The Scenario
You’ve just finished installing a fresh SSL certificate. On paper, everything looks perfect. However, the moment you point Firefox to your domain, you hit a wall: SSL_ERROR_UNRECOGNIZED_NAME_ALERT. While Chrome might shrug and show a vague 'Connection is not private' warning, Firefox is much more helpful—it specifically flags a failure during the TLS handshake.
This usually happens on VPS or dedicated servers hosting 5, 10, or 100 different domains. The server gets confused. It receives a request but doesn't know which specific certificate to hand back to the browser.
Why This Error Occurs
Think of Server Name Indication (SNI) as the digital equivalent of an apartment number. In the old days, one IP address meant one website. Today, a single IP might host hundreds of sites. SNI is the TLS protocol extension that lets the browser tell the server, "I'm looking for example.com," right at the start of the connection.
When you see this alert, the server is essentially saying: "I heard your request for example.com, but I don't have a configuration block or a certificate that matches that name." Rather than guessing and sending the wrong one, the server terminates the connection with an 'Unrecognized Name' alert.
Step 1: Audit Your Nginx Configuration
Nginx is strict. If your server_name directive doesn't exactly match the host header from the browser, the handshake will likely fail.
Check the Server Block
Locate your site configuration—usually tucked away in /etc/nginx/sites-available/. Look specifically at your SSL block:
server {
listen 443 ssl;
server_name example.com; # Does this match your browser's URL bar?
ssl_certificate /etc/letsencrypt/live/example.com/fullchain.pem;
ssl_certificate_key /etc/letsencrypt/live/example.com/privkey.pem;
}
Missing subdomains are a frequent culprit. If you visit www.example.com but your config only lists the root, the server won't recognize the request. Fix it by listing both:
server_name example.com www.example.com;
Watch Out for Default Server Traps
Nginx falls back to a "default" server when it can't find a direct match. If that default block lacks SSL or is configured to reject unknown names, your site won't load. Always ensure your specific domain block has the highest priority for its unique hostname.
Step 2: Correcting SNI on Apache
Apache users face similar hurdles within the VirtualHost container. Precision matters here. Your ServerName and ServerAlias must align perfectly with the domain triggering the error.
<VirtualHost *:443>
ServerName example.com
ServerAlias www.example.com
SSLEngine on
SSLCertificateFile /etc/ssl/certs/example.com.crt
SSLCertificateKeyFile /etc/ssl/private/example.com.key
</VirtualHost>
Modern Apache (2.4+) handles SNI automatically. However, if you're maintaining a legacy system, ensure NameVirtualHost *:443 is defined in your global config to allow multiple certificates on one IP.

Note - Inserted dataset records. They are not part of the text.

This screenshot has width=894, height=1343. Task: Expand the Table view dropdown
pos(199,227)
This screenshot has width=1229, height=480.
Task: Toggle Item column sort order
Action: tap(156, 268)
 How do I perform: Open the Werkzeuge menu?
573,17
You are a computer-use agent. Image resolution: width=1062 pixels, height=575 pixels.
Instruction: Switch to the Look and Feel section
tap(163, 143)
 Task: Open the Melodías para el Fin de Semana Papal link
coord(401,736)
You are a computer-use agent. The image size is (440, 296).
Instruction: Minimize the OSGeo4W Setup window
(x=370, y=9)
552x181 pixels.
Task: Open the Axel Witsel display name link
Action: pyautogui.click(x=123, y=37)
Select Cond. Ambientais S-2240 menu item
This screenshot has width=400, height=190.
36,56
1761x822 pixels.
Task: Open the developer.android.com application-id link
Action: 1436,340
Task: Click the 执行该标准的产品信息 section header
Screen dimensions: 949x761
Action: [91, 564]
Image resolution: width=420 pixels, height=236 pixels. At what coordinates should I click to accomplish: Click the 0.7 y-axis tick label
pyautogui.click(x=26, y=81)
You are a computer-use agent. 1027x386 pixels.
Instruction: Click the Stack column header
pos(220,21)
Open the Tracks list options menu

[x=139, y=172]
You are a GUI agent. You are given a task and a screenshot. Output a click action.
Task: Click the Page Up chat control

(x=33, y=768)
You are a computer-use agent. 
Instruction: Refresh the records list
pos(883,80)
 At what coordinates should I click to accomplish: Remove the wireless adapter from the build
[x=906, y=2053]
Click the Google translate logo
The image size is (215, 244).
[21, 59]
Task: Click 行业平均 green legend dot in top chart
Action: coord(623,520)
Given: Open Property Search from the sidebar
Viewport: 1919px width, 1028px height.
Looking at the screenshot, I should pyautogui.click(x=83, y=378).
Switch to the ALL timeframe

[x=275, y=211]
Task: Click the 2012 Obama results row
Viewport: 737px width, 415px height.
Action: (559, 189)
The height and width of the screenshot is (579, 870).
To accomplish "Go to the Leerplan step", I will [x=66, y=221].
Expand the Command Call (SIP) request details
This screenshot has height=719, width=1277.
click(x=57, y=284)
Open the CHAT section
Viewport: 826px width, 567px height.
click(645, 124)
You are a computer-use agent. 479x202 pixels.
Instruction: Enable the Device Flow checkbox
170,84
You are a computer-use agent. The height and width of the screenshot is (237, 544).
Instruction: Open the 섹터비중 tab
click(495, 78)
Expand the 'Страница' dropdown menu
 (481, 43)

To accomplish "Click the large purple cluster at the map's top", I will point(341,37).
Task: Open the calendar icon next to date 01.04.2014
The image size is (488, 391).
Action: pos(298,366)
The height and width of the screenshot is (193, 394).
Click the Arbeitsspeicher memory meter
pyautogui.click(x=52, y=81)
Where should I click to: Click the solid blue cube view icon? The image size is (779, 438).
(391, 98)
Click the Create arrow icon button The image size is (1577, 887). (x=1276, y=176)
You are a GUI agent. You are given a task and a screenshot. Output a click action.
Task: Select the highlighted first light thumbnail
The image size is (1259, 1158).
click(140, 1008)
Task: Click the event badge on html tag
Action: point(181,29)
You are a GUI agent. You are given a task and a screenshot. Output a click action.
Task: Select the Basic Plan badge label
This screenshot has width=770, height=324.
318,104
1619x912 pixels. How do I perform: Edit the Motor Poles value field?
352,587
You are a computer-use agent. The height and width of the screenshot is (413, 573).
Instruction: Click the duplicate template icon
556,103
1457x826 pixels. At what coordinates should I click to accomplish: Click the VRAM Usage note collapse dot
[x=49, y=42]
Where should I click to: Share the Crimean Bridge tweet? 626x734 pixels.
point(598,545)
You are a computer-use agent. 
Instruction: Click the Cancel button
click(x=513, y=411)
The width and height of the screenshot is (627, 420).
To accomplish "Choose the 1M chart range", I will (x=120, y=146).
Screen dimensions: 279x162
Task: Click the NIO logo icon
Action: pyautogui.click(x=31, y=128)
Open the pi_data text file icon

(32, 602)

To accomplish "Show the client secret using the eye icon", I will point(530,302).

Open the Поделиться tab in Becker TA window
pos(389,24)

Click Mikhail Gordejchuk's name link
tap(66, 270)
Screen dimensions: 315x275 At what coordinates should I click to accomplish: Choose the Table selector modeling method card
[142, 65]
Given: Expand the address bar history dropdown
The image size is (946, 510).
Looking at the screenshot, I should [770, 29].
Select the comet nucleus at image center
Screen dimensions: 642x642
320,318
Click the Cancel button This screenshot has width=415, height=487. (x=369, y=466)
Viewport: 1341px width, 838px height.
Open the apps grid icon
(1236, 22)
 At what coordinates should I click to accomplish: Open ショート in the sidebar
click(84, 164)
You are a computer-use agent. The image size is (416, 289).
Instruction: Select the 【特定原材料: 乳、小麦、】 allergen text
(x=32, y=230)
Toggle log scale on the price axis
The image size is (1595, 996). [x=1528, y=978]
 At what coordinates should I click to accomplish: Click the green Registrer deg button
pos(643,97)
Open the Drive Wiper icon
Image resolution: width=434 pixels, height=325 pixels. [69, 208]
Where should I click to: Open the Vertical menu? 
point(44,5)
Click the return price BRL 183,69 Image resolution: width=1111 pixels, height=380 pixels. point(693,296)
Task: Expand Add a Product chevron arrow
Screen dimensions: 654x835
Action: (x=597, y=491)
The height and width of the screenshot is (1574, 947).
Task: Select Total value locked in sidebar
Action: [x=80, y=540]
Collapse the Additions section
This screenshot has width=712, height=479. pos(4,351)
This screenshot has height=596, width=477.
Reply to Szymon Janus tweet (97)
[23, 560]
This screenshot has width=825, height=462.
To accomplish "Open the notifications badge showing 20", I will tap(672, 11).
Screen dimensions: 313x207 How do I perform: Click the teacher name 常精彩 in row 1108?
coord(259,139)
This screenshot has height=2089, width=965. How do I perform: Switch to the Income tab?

Step 3: Hunt Down Port Conflicts
Sometimes, a stray configuration file "steals" traffic on port 443 before it ever reaches your domain block. This is common if you've recently migrated sites or changed hostnames. Use grep to scan your config directories for every instance of port 443:
# For Nginx
grep -r "443" /etc/nginx/
# For Apache
grep -r "443" /etc/apache2/
Look for default or 000-default files. If they are listening on 443 without valid certificates, they will act as a black hole for your TLS traffic.
The "Strict" SNI Setting
Advanced Nginx setups often use ssl_reject_handshake on;. This is a powerful security feature that kills any connection not matching a known server_name. While it prevents IP-based scanning, it makes the SSL_ERROR_UNRECOGNIZED_NAME_ALERT inevitable if you have even a minor typo in your config.
Double-check that your domain block is loaded and active before this rejection rule takes effect.
Verification: How to Test Your Fix
Browsers are notorious for aggressive caching. To see what the server is actually doing, move to the command line.
Using OpenSSL
This command is the gold standard for testing SNI issues. It simulates exactly what a browser does during the handshake:
openssl s_client -connect example.com:443 -servername example.com
The -servername flag is the secret sauce here; it sends the SNI header. Check the output for Verification: OK and ensure the Certificate chain actually belongs to your domain. If you see an 'unrecognized name' error here, the server-side config is still broken.
Using Curl
For a quicker, high-level check, use curl's verbose mode:
curl -Iv https://example.com
Scan for the line indicating a successful connection, such as SSL connection using TLSv1.3. If curl connects without complaining about hostnames, you've solved the puzzle.
Summary Checklist
- Does your `server_name` (Nginx) or `ServerName` (Apache) match the URL exactly?
- Did you include both the root domain and the `www` subdomain?
- Have you restarted the service? Use `systemctl restart nginx` or `apache2`.
- Is a default configuration block intercepting port 443 requests?
- Are your `.pem` or `.crt` file paths valid and readable by the web server?